DEGREE: Decomposition Based Explanation For Graph Neural Networks
Qizhang Feng, Ninghao Liu, Fan Yang, Ruixiang Tang, Mengnan Du, Xia Hu

TL;DR
DEGREE offers a faithful, decomposition-based explanation method for GNNs, enabling detailed understanding of input contributions and complex node interactions, thereby improving interpretability for graph classification tasks.
Contribution
This paper introduces DEGREE, a novel decomposition approach that enhances GNN interpretability by tracking component contributions and revealing complex node interactions.
Findings
DEGREE provides faithful explanations for GNN predictions.
The method effectively uncovers complex node interactions.

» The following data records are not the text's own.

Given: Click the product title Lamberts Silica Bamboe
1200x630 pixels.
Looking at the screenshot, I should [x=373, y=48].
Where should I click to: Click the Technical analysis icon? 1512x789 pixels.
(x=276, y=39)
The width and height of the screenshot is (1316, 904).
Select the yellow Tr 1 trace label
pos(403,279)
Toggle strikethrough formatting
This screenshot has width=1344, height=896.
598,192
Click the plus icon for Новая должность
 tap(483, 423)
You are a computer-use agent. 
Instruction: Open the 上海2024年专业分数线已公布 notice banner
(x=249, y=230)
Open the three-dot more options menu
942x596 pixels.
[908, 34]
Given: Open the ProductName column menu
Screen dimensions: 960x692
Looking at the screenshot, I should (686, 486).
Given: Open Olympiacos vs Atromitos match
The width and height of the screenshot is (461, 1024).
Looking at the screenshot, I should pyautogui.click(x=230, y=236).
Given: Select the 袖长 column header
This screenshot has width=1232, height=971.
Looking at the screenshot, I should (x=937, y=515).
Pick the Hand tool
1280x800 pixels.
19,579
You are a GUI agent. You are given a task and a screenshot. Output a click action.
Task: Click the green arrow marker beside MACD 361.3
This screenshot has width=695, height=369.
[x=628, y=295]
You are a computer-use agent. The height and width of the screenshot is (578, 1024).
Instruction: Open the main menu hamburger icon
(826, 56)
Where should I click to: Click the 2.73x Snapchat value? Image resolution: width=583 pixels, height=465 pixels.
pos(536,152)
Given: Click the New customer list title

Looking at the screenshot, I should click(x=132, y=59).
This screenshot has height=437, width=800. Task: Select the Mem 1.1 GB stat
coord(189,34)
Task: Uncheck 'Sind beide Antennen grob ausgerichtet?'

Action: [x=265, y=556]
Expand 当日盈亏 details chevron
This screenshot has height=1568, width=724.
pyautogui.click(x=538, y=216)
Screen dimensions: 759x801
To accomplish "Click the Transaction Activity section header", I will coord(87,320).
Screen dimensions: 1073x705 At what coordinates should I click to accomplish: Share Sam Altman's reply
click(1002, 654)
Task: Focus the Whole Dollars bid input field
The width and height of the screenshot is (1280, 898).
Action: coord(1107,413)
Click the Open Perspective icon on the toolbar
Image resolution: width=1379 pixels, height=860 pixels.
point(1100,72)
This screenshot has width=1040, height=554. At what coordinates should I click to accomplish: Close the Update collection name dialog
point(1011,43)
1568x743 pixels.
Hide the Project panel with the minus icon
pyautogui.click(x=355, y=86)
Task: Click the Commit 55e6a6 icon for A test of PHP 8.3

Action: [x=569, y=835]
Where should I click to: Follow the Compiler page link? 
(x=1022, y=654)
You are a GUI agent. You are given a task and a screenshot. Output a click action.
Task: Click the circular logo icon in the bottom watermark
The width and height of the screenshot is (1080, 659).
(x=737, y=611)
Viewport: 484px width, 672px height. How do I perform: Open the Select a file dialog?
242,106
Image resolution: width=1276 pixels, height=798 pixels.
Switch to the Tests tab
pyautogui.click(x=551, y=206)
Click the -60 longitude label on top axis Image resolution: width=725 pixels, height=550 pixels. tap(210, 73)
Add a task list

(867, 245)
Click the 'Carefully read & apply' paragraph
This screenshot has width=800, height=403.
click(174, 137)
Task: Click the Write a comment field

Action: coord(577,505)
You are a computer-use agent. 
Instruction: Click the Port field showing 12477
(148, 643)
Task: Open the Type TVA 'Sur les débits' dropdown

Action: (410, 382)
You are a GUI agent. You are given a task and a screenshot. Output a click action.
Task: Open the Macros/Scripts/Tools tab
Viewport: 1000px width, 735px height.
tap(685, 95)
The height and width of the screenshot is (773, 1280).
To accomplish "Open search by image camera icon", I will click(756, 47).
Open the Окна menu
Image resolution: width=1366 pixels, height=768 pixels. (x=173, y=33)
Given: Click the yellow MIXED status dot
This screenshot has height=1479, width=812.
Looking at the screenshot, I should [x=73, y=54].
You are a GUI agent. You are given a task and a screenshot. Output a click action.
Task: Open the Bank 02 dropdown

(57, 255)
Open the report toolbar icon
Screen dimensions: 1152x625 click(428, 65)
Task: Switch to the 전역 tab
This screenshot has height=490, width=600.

Experiments show improved interpretability on real-world datasets.
Abstract
Graph Neural Networks (GNNs) are gaining extensive attention for their application in graph data. However, the black-box nature of GNNs prevents users from understanding and trusting the models, thus hampering their applicability. Whereas explaining GNNs remains a challenge, most existing methods fall into approximation based and perturbation based approaches with suffer from faithfulness problems and unnatural artifacts, respectively. To tackle these problems, we propose DEGREE \degree to provide a faithful explanation for GNN predictions. By decomposing the information generation and aggregation mechanism of GNNs, DEGREE allows tracking the contributions of specific components of the input graph to the final prediction. Based on this, we further design a subgraph level interpretation algorithm to reveal complex interactions between graph nodes that are overlooked by previous methods.…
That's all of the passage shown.